Her main armament consisted of two Type 41 6-inch/45 caliber naval guns behind gun shields, and secondary armament was twelve QF 4.7-inch guns and four QF 12-pounder 12 cwt naval guns. Tone also had three deck-mounted 457 mm torpedo tubes. However, the foremost of the 4.7-inch secondary guns were located in a cramped location with a very limited field of fire, and were soon removed and not replaced. After World War I, two 76 mm anti-aircraft guns were added just aft of the first smokestack.

Tone utilized Krupp armor with a thickness of 38–76 mm on the decks, and 102 mm on the conning tower. The design did not incorporate any side armor.

Tone was laid down on 27 November 1905 at the Sasebo Naval Arsenal, launched on 24 October 1907, and completed on 15 May 1910.

==Service record==
Soon after completion, from 1 April 1911 to 12 November 1911, Tone was sent as part of the official Japanese naval delegation to Great Britain, as part of the coronation celebration for King George V together with the cruiser Kurama.

In World War I, Tone was assigned to the Japanese 2nd Fleet, and fought in the Battle of Tsingtao against the Imperial German Navy.
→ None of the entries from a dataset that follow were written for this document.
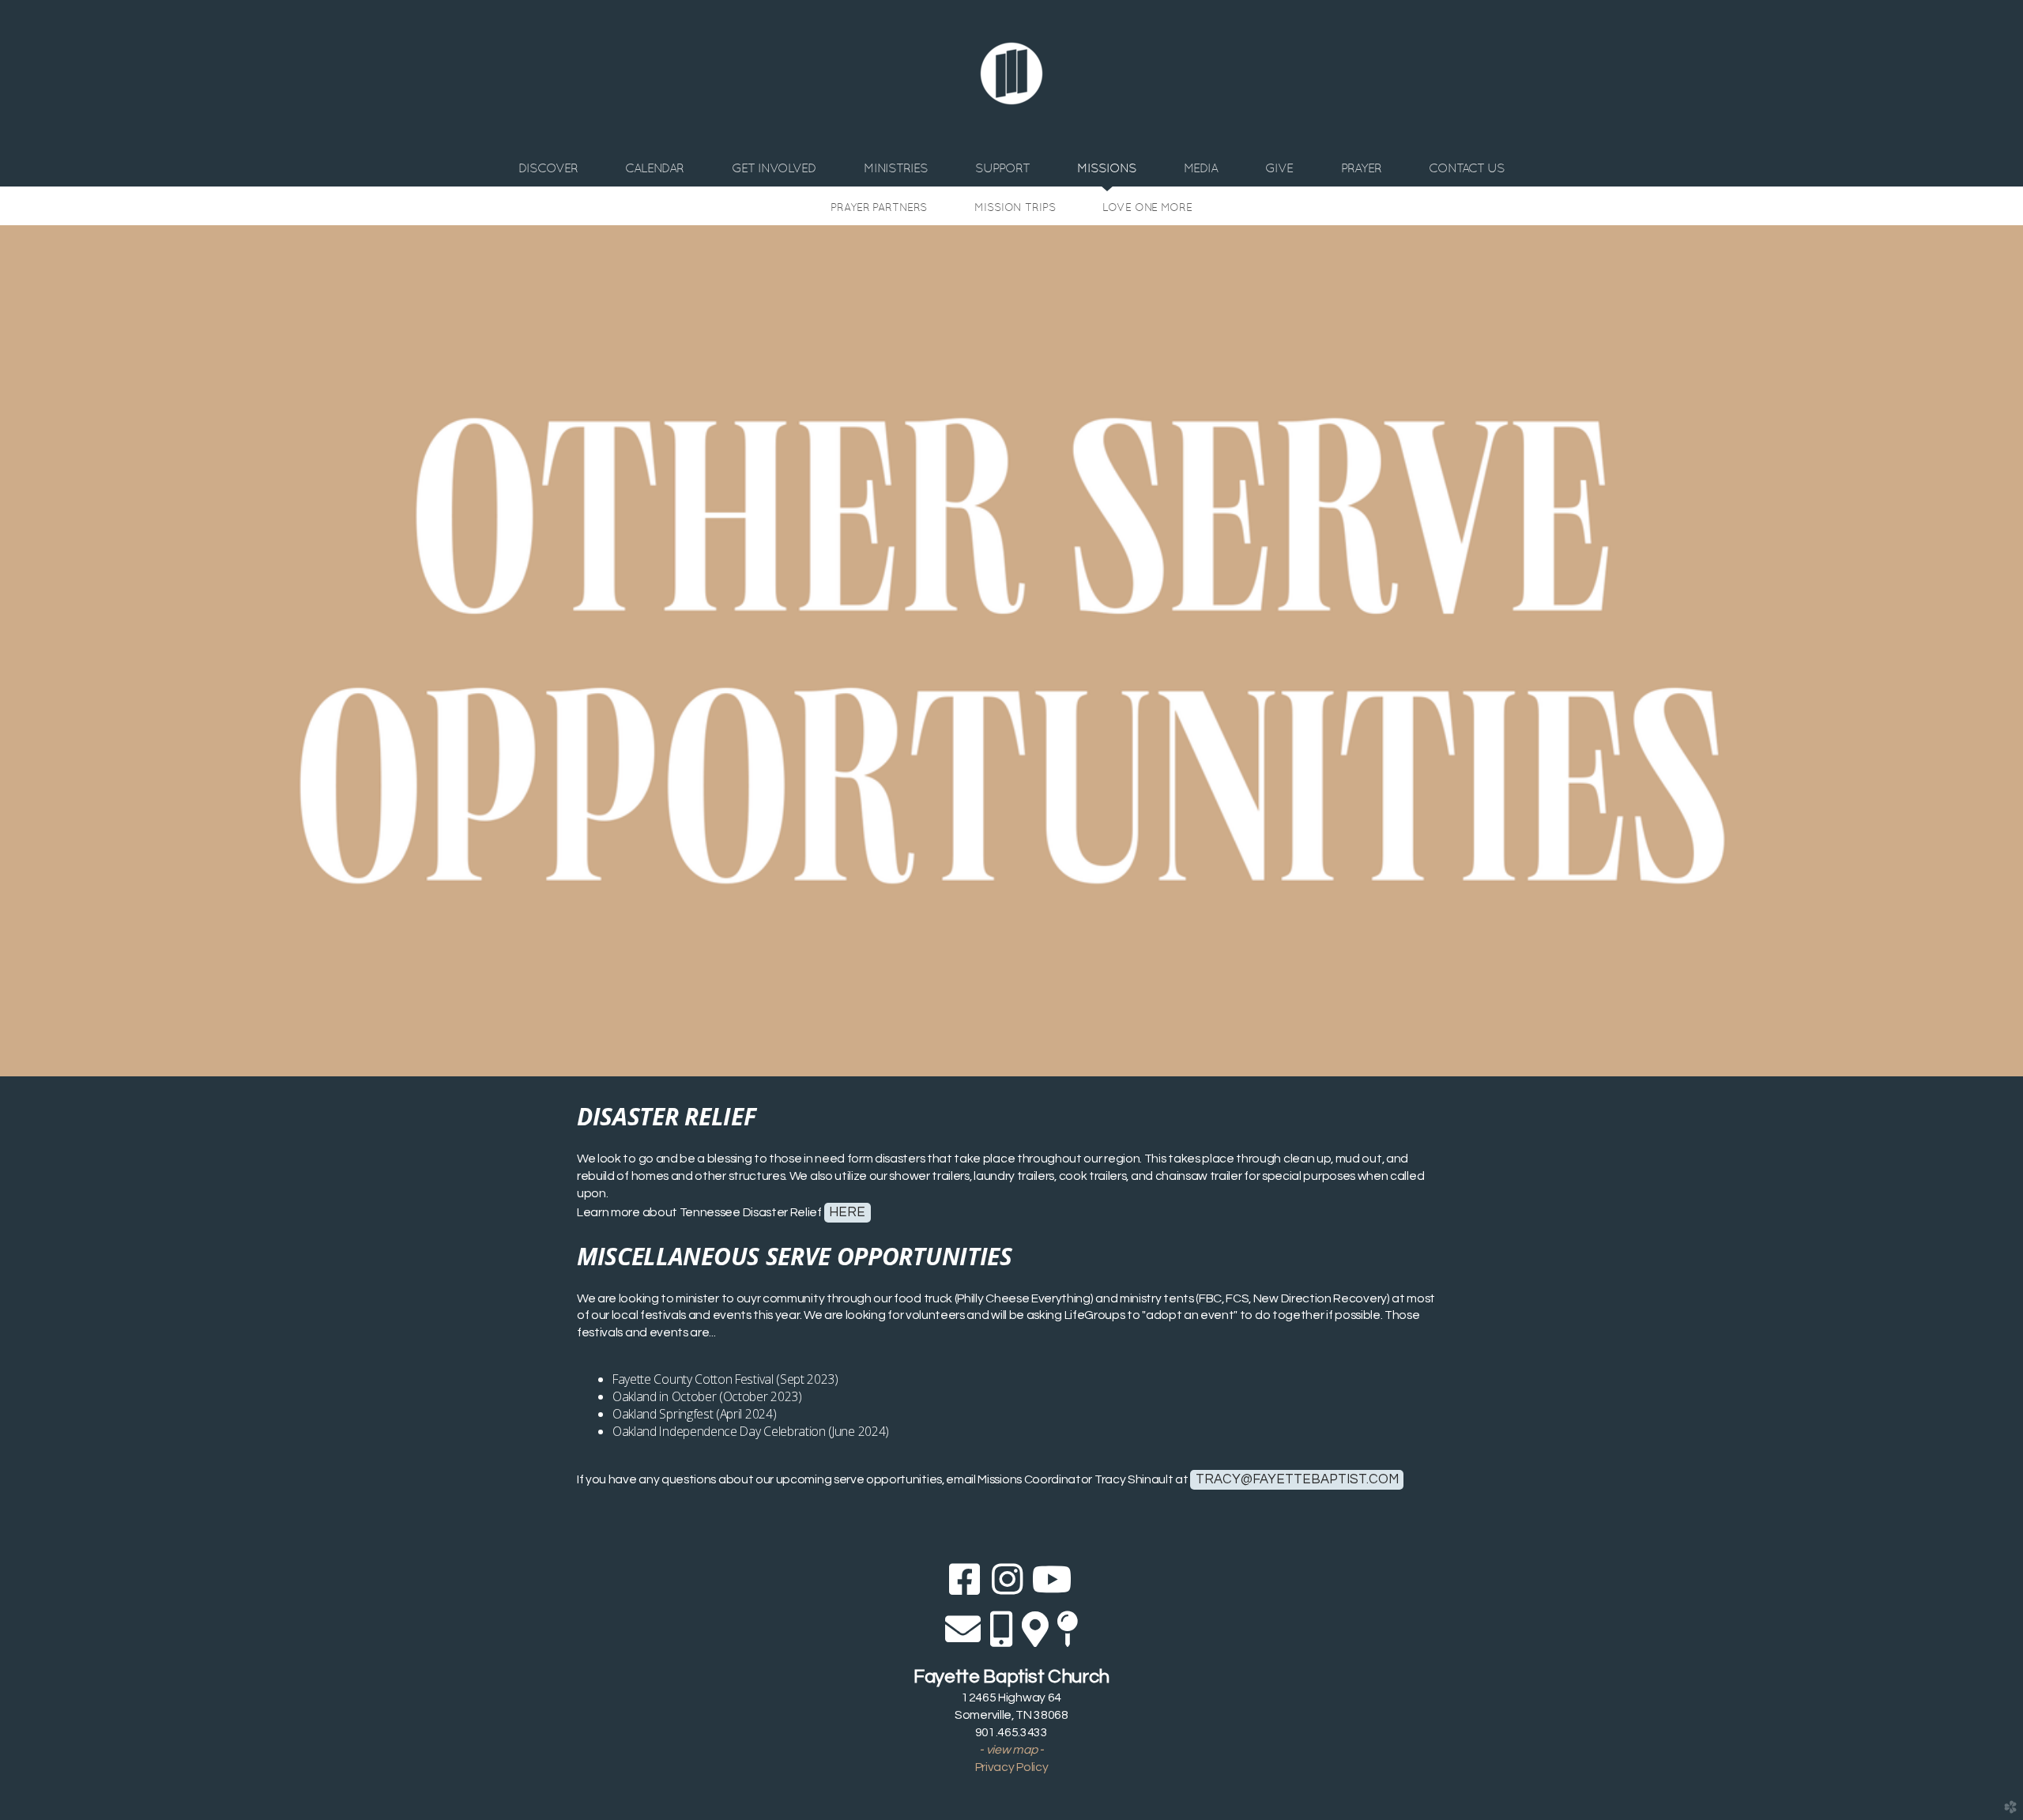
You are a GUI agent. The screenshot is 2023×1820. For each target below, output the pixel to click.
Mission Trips (1014, 207)
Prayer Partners (879, 207)
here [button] (847, 1212)
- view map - (1011, 1749)
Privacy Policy (1012, 1767)
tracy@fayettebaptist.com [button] (1297, 1479)
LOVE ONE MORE (1147, 207)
Afterwards, she was reassigned to the Japanese Third Fleet, and was based out of Singapore, from whence she patrolled the sea lanes in the Indian Ocean and also occasionally in the Dutch East Indies against German commerce raiders and U-boats, as part of Japan's contribution to the Allied war effort under the Anglo-Japanese Alliance .

Between 1924 and 1929, Tone served as a station ship on the Yangtze River around Shanghai, China. She was transferred to the reserves at Sasebo Naval District on 30 November 1929.

Stricken from the navy list on 1 April 1931, and renamed Haikan No 2, the ship was expended as an aircraft target off Amami Ōshima on 30 April 1933.